音楽制作向きのイヤホン試聴レポート

【エンジニア林 憲一氏がレビュー】オーディオテクニカATH-E70

【エンジニア林 憲一氏がレビュー】オーディオテクニカATH-E70

2017/08/15


幅広い周波数特性が特徴のハイレゾ音源に対応したイヤホン

オーディオテクニカ
ATH-E70

オープンプライス(¥48,000前後)
問:㈱オーディオテクニカ 
TEL:03-6801-2080
https://www.audio-technica.co.jp/mi/
 

オーディオテクニカ ATH-E70

実際にサウンドを聴き比べてみて驚いたのですが、接続する再生機器によって音が変わるんです。例えばPro Toolsで聴くと中域が前に出てくるんですけど、iPodに接続したら低域と高域が出てくるんですね。つまり、このイヤホン自体には音の色付けがなくて、再生機器の特性を素直に出してくれたので、ミックスとかでリファレンス的に使って、音を正確に判断するのに非常に向いていると思いました。

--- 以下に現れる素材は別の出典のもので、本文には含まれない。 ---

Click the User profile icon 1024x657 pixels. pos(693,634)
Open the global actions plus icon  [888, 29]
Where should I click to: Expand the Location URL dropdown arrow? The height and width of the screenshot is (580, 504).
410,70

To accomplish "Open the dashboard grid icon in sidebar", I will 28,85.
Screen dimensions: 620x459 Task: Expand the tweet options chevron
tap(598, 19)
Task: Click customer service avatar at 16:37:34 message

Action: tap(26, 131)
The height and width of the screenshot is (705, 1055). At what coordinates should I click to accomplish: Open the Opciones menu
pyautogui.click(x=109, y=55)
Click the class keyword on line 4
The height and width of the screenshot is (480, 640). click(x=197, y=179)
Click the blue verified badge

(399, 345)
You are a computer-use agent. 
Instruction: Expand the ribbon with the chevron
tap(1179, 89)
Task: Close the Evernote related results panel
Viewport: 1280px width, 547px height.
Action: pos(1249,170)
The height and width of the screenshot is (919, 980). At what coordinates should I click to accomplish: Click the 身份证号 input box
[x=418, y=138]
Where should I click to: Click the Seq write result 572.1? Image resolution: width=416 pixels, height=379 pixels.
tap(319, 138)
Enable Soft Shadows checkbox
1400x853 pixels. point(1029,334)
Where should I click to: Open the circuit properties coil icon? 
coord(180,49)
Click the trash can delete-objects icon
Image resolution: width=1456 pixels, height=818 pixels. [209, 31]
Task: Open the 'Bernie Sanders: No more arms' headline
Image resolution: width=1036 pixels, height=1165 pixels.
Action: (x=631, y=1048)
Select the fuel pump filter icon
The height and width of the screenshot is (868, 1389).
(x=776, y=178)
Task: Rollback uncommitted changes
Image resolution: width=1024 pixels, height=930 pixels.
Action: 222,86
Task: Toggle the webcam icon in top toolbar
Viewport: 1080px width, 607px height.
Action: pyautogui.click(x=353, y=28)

サウンド的には、フラットでありながらも中域の、特にボーカルの芯の部分がしっかりと前に出てくるので、ボーカルトラックのサウンドメイクにも最適だと思います。特に母音の発音が聴きやすくて、日本語は母音中心の言語ですので、その点から言ってもJ-POPの制作にはピッタリですね。それと、センターが強めに聴こえるうえに、音のスピード感がすごく速いので、全体の音が前に出てきて迫力があるのもこのモデルの特徴です。

【製品概要】
「ATH-E70」は、ステージ上でのモニタリングから、スタジオでの繊細なミキシング作業まで対応することが可能な、同社が誇るインイヤー・モニターのフラッグシップモデルだ。低域、中域、高域それぞれの再生に特化した3基のバランスドアーマチュア・ドライバを搭載しており、すべての帯域を正確に再生することができる。

【SPEC】
●タイプ:バランスド・アーマチュア型 ●ドライバ:バランスド・アーマチュア・ドライバ×3 ●周波数特性:20〜19kHz ●出力音圧レベル:109dB/mW ●インピーダンス:39Ω ●ケーブル長:1.6m(着脱式) ●重量:約9g(コード除く) ●付属品:着脱コード(1.6m、L型)、ケース、イヤーピース(XS、S、M、L)、コンプライフォーム・イヤーピース(Mサイズ)、変換プラグアダプター(φ6.3mm)
 


林憲一

林 憲一氏

【試奏環境】
今回の試聴で使ったDAWソフトはアビッドPro Tools 12で、オーディオインターフェイスは同じくアビッドのHD Omniを使ってチェックをした。Pro Toolsで林氏がミックスを行なったプロジェクトを再生する以外に、そのファイルを2ミックスに書き出して、第4世代のiPod touthとスマートフォンのXperiaで再生してのチェックも行なっている。
なお、バランスドアーマチュア式のモデルは歪みやすいものもあるため、大音量ではなく、適度な音量で試聴した。

【プロフィール】
林 憲一(ハヤシ ケンイチ)  ビクタースタジオ在籍時に、10年以上に渡りサザンオールスターズのチーフエンジニアとして活動。フリー転向後も様々なアーティストの作品のレコーディングやミックスの他、THE BACK HORN、藍坊主、ジャパハリネットなどのプロデュースを手掛ける。近年ではmiwa、WEAVER、石崎ひゅーいなどの作品に携わっている。